Pharmacological basis of the use of Acorus calamus L. in inflammatory diseases and underlying signal transduction pathways

Acorus calamus L. is used as anti-inflammatory remedy in traditional system of medicine in Pakistan and India. This study was designed to explore the anti-inflammatory mechanism of Acorus calamus L. and its underlying signaling pathways. Aqueous, butanolic and n-hexane fractions of Acorus calamus were tested against cyclooxygenase (COX) and lipoxygenase (LOX) mediated eicosanoids production by arachidonic acid (AA).
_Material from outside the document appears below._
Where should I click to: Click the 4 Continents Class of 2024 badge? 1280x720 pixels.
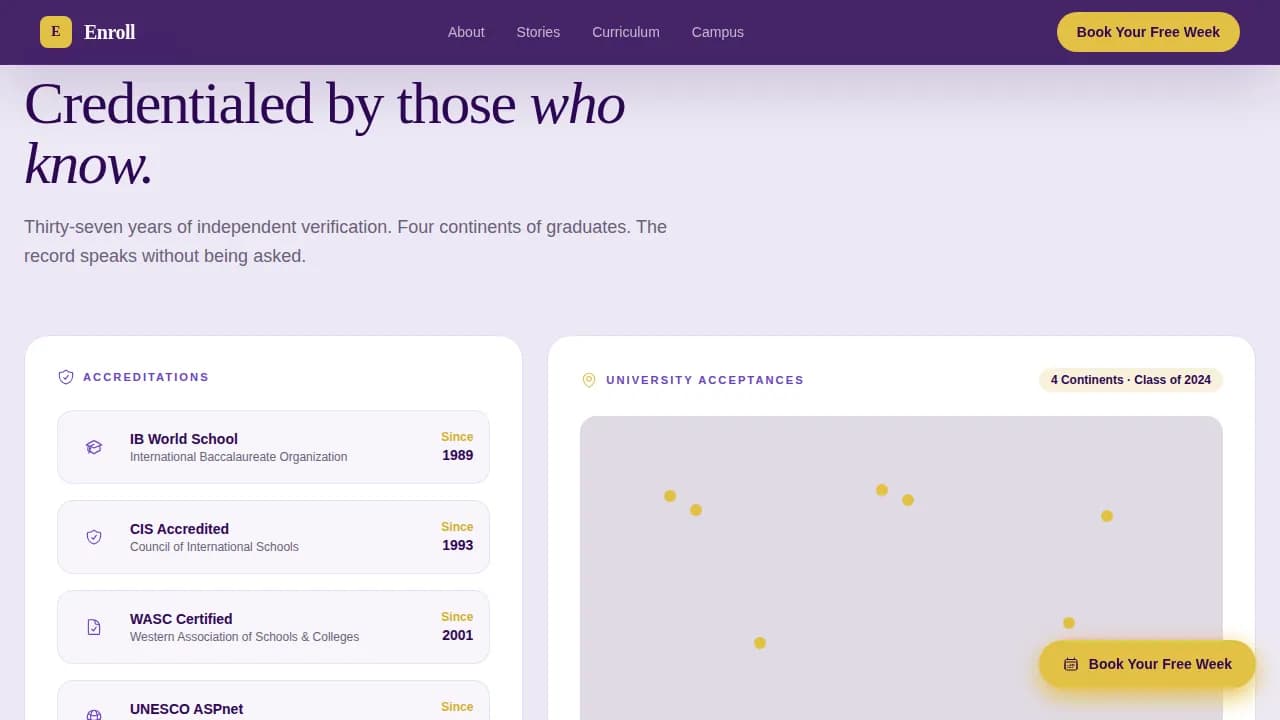[x=1130, y=380]
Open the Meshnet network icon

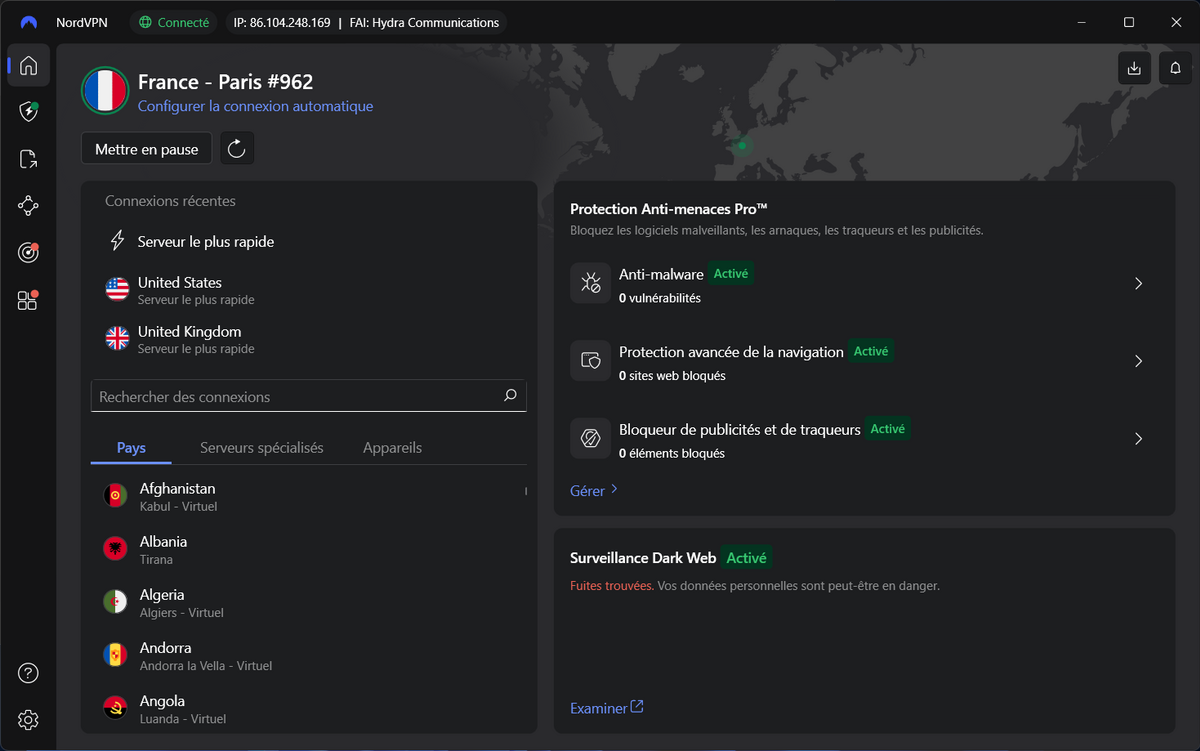tap(28, 206)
Butanolic fraction of Acorus calamus, but not the aqueous and n-hexane fractions, inhibited the COX mediated production of thromboxane B2 (TXB2) and liopxygenase product 1 (LP1) -a metabolite of LOX pathway. 12-(hydroxyeicosatetraenoic acid) HETE- another product of the LOX pathway was unaffected by all three fractions. Butanolic fraction of Acorus calamus showed strong inhibition against AA-induced platelet aggregation. Investigation of the underlying signaling pathways revealed that butanolic fraction inhibited phospholipase C (PLC) pathway in platelets, most probably acting on protein kinase C (PKC). Aqueous and n-hexane fractions of Acorus calamus were not effective against any platelet agonist. This study shows that butanolic fraction of Acorus calamus possesses components that inhibit AA metabolism and platelet aggregation through multiple pathways.